Look through the data below and show every line that includes "scrollbar".

_Exercise materials_.
^^^^^^^^

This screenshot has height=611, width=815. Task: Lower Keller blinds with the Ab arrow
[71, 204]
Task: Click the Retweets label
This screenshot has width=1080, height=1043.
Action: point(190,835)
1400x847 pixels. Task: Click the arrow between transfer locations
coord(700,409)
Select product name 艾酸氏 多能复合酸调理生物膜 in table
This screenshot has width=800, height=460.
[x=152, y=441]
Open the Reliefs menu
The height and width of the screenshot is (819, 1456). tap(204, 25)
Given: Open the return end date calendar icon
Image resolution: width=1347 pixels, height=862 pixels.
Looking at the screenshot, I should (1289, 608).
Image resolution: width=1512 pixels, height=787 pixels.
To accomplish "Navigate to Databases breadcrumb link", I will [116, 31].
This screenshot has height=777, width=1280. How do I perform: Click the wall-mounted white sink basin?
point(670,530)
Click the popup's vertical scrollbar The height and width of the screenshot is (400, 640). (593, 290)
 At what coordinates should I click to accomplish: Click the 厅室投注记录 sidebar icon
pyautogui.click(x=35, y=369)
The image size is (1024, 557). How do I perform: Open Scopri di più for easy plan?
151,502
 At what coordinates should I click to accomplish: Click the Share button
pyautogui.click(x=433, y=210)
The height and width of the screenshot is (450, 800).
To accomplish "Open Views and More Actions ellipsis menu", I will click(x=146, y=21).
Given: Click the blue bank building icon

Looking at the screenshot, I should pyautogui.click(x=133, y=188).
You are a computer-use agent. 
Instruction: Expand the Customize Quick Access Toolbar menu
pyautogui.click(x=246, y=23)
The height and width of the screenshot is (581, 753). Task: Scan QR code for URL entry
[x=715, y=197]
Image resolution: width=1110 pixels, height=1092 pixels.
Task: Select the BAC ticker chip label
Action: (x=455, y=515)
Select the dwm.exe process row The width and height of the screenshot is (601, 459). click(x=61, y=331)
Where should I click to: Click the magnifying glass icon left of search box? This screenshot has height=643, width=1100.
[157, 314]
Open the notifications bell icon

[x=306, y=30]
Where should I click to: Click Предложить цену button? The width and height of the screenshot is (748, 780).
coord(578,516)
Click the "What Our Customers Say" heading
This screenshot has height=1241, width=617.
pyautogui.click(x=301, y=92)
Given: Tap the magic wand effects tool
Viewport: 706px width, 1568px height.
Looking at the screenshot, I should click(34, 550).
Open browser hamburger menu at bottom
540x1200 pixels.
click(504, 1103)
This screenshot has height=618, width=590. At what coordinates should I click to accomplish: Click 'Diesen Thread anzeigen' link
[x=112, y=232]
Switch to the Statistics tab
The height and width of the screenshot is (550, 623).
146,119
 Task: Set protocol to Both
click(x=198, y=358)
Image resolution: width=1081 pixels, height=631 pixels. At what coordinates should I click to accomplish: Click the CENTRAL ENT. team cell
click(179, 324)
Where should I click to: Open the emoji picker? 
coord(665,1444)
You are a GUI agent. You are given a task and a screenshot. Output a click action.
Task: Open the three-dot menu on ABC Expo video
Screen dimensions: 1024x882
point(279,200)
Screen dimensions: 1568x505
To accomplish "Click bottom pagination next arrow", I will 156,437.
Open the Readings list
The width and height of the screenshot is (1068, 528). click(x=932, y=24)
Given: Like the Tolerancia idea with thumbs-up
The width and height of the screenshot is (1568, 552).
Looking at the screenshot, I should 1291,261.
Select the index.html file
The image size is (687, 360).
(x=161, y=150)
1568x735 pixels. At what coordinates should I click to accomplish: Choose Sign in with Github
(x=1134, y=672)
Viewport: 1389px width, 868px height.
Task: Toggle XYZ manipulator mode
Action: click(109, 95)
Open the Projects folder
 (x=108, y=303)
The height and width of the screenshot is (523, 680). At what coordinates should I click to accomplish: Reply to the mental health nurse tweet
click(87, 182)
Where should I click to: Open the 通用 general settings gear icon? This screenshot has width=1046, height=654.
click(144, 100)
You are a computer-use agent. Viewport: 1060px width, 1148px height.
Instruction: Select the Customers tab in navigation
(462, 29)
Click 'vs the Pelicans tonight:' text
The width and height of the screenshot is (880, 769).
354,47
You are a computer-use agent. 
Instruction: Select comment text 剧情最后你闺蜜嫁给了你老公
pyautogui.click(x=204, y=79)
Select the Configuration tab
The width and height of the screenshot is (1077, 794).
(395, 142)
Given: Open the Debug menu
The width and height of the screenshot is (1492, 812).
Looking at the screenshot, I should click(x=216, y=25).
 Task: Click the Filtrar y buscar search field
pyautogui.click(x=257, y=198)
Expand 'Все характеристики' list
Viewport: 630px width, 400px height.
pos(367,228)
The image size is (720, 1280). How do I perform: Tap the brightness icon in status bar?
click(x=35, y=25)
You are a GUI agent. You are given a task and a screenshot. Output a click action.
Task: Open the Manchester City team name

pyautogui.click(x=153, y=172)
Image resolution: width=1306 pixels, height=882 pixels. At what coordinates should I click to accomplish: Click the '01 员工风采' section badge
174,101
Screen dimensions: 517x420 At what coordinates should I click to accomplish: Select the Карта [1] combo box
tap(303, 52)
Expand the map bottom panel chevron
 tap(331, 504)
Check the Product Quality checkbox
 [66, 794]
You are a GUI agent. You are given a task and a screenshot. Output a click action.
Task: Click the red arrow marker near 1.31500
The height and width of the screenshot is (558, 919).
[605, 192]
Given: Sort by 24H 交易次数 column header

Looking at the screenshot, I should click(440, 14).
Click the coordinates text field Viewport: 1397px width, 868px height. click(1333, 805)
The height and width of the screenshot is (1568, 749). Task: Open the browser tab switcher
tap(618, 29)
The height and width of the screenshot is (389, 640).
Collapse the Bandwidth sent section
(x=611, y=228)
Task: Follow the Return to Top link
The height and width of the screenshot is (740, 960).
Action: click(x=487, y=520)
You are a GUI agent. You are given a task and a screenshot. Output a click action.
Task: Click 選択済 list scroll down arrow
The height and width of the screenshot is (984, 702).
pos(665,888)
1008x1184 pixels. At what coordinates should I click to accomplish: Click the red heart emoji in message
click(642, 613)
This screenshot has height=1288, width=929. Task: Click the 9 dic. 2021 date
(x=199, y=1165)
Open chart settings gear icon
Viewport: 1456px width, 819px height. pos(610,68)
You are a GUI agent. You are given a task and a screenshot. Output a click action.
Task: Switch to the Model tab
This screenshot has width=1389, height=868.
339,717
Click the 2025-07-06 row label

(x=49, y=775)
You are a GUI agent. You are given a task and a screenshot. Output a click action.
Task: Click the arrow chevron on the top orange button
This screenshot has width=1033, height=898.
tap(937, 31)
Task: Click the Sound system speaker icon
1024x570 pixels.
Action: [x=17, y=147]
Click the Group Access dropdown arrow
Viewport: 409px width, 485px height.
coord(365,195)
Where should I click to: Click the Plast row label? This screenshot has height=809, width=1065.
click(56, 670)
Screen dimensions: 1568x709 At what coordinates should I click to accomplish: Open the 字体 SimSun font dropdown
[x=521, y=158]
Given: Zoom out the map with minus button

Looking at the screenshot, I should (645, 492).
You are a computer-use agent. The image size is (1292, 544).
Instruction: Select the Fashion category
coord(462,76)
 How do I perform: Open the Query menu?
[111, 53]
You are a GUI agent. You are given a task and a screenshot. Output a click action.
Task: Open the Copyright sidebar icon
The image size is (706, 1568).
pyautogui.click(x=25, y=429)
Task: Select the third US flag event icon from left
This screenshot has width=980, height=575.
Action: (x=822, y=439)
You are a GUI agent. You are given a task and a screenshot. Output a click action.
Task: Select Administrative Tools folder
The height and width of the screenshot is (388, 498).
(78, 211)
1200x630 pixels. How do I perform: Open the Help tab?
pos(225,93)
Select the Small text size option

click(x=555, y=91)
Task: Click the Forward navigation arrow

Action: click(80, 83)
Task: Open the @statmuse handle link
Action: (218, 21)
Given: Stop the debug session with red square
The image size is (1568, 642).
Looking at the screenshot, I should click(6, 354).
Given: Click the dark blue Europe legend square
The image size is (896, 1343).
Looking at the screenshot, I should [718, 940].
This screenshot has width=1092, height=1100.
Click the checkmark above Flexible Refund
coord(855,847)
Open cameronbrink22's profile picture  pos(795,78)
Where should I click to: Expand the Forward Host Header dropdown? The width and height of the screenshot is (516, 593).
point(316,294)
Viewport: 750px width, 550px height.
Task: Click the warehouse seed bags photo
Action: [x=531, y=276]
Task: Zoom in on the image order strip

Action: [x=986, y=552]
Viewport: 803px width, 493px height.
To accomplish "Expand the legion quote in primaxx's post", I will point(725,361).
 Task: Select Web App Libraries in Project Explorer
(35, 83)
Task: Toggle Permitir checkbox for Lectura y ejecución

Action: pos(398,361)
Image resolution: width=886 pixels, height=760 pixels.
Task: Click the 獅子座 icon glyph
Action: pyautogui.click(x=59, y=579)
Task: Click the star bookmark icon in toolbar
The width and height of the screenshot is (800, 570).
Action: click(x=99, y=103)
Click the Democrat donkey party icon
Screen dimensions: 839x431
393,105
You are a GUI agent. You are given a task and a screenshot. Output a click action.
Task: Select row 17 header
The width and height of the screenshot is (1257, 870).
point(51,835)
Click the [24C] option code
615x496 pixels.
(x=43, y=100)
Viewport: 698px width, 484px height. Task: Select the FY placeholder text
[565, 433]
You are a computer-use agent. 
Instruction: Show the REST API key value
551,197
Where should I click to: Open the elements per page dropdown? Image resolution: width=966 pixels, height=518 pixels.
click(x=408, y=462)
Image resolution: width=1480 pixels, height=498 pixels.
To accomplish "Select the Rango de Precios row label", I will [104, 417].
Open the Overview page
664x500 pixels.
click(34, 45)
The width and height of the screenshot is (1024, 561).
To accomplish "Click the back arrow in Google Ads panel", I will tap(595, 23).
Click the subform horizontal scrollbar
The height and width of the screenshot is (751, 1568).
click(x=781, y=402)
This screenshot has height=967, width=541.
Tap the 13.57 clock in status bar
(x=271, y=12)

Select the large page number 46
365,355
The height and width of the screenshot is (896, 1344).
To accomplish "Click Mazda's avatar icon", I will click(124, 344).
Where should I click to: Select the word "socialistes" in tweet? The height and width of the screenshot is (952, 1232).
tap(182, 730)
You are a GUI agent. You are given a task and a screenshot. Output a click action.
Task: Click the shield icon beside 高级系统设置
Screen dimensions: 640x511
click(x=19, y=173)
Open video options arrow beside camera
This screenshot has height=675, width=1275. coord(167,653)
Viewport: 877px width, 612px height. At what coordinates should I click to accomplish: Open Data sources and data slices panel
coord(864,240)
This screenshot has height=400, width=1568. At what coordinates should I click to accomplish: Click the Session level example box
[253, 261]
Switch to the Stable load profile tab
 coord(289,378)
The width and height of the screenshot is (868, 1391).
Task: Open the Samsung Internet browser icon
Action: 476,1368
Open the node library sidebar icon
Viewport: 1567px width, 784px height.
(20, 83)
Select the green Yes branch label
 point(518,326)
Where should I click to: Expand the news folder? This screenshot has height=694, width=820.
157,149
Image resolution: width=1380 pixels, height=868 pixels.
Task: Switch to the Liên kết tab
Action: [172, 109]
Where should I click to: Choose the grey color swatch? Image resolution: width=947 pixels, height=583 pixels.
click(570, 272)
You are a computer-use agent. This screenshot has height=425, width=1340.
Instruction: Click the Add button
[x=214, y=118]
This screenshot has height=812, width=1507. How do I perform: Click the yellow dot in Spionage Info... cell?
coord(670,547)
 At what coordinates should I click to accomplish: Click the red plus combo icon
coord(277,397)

^^^^^^^^

_Result of this task_.
Click the popup's vertical scrollbar The height and width of the screenshot is (400, 640). (593, 290)
Click the subform horizontal scrollbar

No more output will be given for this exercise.